◆ Assigned task
What you return should match the data below exactly, with every entry reproduced.

[Start of section]

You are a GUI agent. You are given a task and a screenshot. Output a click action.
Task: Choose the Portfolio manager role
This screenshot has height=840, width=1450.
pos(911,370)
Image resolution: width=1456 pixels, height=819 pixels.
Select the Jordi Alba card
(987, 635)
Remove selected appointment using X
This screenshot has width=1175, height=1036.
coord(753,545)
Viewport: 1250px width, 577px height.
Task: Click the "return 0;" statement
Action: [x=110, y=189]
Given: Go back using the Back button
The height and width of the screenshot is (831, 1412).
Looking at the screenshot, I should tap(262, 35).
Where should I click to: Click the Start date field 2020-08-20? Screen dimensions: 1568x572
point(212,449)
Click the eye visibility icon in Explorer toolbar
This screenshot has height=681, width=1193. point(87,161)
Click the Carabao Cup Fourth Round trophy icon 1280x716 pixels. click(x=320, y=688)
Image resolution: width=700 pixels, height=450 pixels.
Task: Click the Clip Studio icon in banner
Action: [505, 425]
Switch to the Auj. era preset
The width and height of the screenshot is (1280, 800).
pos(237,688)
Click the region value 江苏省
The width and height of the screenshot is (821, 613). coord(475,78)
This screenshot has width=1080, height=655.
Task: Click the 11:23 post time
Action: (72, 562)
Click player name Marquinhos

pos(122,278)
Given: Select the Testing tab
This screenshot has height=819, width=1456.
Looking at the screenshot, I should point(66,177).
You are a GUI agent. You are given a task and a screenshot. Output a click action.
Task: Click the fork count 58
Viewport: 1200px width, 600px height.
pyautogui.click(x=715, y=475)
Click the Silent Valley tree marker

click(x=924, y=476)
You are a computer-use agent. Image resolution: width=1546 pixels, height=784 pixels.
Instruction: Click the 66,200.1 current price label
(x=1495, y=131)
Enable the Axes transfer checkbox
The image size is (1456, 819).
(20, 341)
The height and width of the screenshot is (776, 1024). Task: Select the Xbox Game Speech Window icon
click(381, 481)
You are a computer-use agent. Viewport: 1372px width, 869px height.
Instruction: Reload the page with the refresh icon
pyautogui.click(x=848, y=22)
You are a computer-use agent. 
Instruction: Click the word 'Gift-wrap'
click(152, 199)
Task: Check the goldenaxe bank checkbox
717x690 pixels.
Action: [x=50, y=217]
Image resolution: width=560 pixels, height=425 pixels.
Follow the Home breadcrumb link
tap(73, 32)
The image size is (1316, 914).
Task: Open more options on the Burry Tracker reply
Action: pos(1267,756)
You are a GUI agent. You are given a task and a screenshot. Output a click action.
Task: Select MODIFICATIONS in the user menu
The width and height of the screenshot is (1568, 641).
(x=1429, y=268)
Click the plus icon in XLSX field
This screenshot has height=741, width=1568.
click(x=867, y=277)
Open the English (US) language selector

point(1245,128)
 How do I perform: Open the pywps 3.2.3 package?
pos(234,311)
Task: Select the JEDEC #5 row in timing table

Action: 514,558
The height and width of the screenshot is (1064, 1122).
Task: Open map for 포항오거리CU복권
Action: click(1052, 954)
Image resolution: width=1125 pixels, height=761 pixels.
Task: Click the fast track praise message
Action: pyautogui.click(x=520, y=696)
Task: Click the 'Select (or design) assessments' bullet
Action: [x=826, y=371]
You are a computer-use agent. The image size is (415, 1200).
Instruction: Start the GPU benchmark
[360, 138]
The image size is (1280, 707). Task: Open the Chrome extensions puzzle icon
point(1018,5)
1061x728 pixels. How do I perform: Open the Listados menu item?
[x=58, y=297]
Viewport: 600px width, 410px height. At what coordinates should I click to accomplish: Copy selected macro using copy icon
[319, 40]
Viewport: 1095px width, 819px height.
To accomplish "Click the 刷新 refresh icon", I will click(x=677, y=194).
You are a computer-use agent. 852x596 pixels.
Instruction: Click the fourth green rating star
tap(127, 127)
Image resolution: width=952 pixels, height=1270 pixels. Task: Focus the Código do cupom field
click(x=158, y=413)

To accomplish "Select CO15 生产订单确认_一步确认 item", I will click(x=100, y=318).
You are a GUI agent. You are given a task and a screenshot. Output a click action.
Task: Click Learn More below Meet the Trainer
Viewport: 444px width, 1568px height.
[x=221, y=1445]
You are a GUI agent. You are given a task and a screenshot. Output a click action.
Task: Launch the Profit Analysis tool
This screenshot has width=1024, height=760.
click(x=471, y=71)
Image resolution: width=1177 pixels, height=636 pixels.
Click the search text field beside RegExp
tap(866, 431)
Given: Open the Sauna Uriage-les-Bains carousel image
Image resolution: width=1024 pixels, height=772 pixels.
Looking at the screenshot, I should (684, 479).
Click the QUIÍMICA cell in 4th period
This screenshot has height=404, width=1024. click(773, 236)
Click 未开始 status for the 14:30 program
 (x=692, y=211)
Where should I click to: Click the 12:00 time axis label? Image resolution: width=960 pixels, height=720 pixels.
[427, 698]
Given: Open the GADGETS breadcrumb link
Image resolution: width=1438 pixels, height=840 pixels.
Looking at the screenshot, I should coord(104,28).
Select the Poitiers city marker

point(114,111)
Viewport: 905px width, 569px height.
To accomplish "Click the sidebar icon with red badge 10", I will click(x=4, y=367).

[End of section]

◆ Response for this exercise
You are a GUI agent. You are given a task and a screenshot. Output a click action.
Task: Choose the Portfolio manager role
This screenshot has height=840, width=1450.
pos(911,370)
Image resolution: width=1456 pixels, height=819 pixels.
Select the Jordi Alba card
(987, 635)
Remove selected appointment using X
This screenshot has width=1175, height=1036.
coord(753,545)
Viewport: 1250px width, 577px height.
Task: Click the "return 0;" statement
Action: [x=110, y=189]
Given: Go back using the Back button
The height and width of the screenshot is (831, 1412).
Looking at the screenshot, I should tap(262, 35).
Where should I click to: Click the Start date field 2020-08-20? Screen dimensions: 1568x572
point(212,449)
Click the eye visibility icon in Explorer toolbar
This screenshot has height=681, width=1193. point(87,161)
Click the Carabao Cup Fourth Round trophy icon 1280x716 pixels. click(x=320, y=688)
Image resolution: width=700 pixels, height=450 pixels.
Task: Click the Clip Studio icon in banner
Action: [505, 425]
Switch to the Auj. era preset
The width and height of the screenshot is (1280, 800).
pos(237,688)
Click the region value 江苏省
The width and height of the screenshot is (821, 613). coord(475,78)
This screenshot has width=1080, height=655.
Task: Click the 11:23 post time
Action: (72, 562)
Click player name Marquinhos

pos(122,278)
Given: Select the Testing tab
This screenshot has height=819, width=1456.
Looking at the screenshot, I should point(66,177).
You are a GUI agent. You are given a task and a screenshot. Output a click action.
Task: Click the fork count 58
Viewport: 1200px width, 600px height.
pyautogui.click(x=715, y=475)
Click the Silent Valley tree marker

click(x=924, y=476)
You are a computer-use agent. Image resolution: width=1546 pixels, height=784 pixels.
Instruction: Click the 66,200.1 current price label
(x=1495, y=131)
Enable the Axes transfer checkbox
The image size is (1456, 819).
(20, 341)
The height and width of the screenshot is (776, 1024). Task: Select the Xbox Game Speech Window icon
click(381, 481)
You are a computer-use agent. Viewport: 1372px width, 869px height.
Instruction: Reload the page with the refresh icon
pyautogui.click(x=848, y=22)
You are a computer-use agent. 
Instruction: Click the word 'Gift-wrap'
click(152, 199)
Task: Check the goldenaxe bank checkbox
717x690 pixels.
Action: [x=50, y=217]
Image resolution: width=560 pixels, height=425 pixels.
Follow the Home breadcrumb link
tap(73, 32)
The image size is (1316, 914).
Task: Open more options on the Burry Tracker reply
Action: pos(1267,756)
You are a GUI agent. You are given a task and a screenshot. Output a click action.
Task: Select MODIFICATIONS in the user menu
The width and height of the screenshot is (1568, 641).
(x=1429, y=268)
Click the plus icon in XLSX field
This screenshot has height=741, width=1568.
click(x=867, y=277)
Open the English (US) language selector

point(1245,128)
 How do I perform: Open the pywps 3.2.3 package?
pos(234,311)
Task: Select the JEDEC #5 row in timing table

Action: 514,558
The height and width of the screenshot is (1064, 1122).
Task: Open map for 포항오거리CU복권
Action: click(1052, 954)
Image resolution: width=1125 pixels, height=761 pixels.
Task: Click the fast track praise message
Action: pyautogui.click(x=520, y=696)
Task: Click the 'Select (or design) assessments' bullet
Action: [x=826, y=371]
You are a computer-use agent. The image size is (415, 1200).
Instruction: Start the GPU benchmark
[360, 138]
The image size is (1280, 707). Task: Open the Chrome extensions puzzle icon
point(1018,5)
1061x728 pixels. How do I perform: Open the Listados menu item?
[x=58, y=297]
Viewport: 600px width, 410px height. At what coordinates should I click to accomplish: Copy selected macro using copy icon
[319, 40]
Viewport: 1095px width, 819px height.
To accomplish "Click the 刷新 refresh icon", I will click(x=677, y=194).
You are a computer-use agent. 852x596 pixels.
Instruction: Click the fourth green rating star
tap(127, 127)
Image resolution: width=952 pixels, height=1270 pixels. Task: Focus the Código do cupom field
click(x=158, y=413)

To accomplish "Select CO15 生产订单确认_一步确认 item", I will click(x=100, y=318).
You are a GUI agent. You are given a task and a screenshot. Output a click action.
Task: Click Learn More below Meet the Trainer
Viewport: 444px width, 1568px height.
[x=221, y=1445]
You are a GUI agent. You are given a task and a screenshot. Output a click action.
Task: Launch the Profit Analysis tool
This screenshot has width=1024, height=760.
click(x=471, y=71)
Image resolution: width=1177 pixels, height=636 pixels.
Click the search text field beside RegExp
tap(866, 431)
Given: Open the Sauna Uriage-les-Bains carousel image
Image resolution: width=1024 pixels, height=772 pixels.
Looking at the screenshot, I should (684, 479).
Click the QUIÍMICA cell in 4th period
This screenshot has height=404, width=1024. click(773, 236)
Click 未开始 status for the 14:30 program
 (x=692, y=211)
Where should I click to: Click the 12:00 time axis label? Image resolution: width=960 pixels, height=720 pixels.
[427, 698]
Given: Open the GADGETS breadcrumb link
Image resolution: width=1438 pixels, height=840 pixels.
Looking at the screenshot, I should coord(104,28).
Select the Poitiers city marker

point(114,111)
Viewport: 905px width, 569px height.
To accomplish "Click the sidebar icon with red badge 10", I will click(x=4, y=367).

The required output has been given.